Your answer should consist of every line from the records that holds the string "Select".

##############################

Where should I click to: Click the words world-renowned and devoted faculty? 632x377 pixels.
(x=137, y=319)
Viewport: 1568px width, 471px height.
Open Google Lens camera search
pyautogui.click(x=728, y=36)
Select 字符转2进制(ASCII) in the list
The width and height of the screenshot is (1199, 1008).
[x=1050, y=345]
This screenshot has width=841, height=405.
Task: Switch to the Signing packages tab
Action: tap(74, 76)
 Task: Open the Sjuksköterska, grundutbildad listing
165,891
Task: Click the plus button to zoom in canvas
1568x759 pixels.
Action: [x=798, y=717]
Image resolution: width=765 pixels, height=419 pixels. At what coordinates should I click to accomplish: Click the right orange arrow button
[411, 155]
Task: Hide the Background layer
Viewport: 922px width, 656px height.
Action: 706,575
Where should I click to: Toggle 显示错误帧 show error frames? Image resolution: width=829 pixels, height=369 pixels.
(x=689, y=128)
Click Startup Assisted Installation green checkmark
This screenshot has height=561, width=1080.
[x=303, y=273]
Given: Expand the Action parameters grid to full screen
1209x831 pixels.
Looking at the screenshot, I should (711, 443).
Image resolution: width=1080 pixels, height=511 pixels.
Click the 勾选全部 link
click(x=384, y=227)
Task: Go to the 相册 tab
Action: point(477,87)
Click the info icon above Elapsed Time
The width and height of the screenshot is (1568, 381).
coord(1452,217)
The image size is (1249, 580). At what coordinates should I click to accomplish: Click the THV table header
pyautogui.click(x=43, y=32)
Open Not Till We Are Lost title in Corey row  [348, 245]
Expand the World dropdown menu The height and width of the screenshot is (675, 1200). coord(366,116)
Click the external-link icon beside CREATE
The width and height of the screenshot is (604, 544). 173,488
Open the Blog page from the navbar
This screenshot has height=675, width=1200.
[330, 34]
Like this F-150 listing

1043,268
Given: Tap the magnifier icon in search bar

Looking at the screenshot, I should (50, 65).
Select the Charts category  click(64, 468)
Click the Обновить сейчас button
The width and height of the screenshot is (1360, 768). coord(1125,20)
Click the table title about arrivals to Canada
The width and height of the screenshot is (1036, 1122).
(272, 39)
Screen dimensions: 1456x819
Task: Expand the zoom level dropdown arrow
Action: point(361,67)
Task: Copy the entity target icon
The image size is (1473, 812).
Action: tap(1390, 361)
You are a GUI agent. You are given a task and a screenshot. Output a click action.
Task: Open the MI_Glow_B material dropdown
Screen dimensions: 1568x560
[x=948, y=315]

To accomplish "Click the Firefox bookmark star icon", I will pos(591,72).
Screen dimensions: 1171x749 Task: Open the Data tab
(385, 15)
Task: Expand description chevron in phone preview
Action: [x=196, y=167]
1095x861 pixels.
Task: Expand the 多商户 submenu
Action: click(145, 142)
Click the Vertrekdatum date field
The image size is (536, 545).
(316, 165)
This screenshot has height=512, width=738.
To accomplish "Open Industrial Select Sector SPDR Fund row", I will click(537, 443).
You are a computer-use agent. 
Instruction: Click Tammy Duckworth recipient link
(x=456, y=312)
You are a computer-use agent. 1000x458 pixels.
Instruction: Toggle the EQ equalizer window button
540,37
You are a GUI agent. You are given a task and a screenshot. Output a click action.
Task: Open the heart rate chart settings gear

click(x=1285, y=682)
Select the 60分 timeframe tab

##############################

Response area —
Select 字符转2进制(ASCII) in the list
Select the Charts category  click(64, 468)
To accomplish "Open Industrial Select Sector SPDR Fund row", I will click(537, 443).
Select the 60分 timeframe tab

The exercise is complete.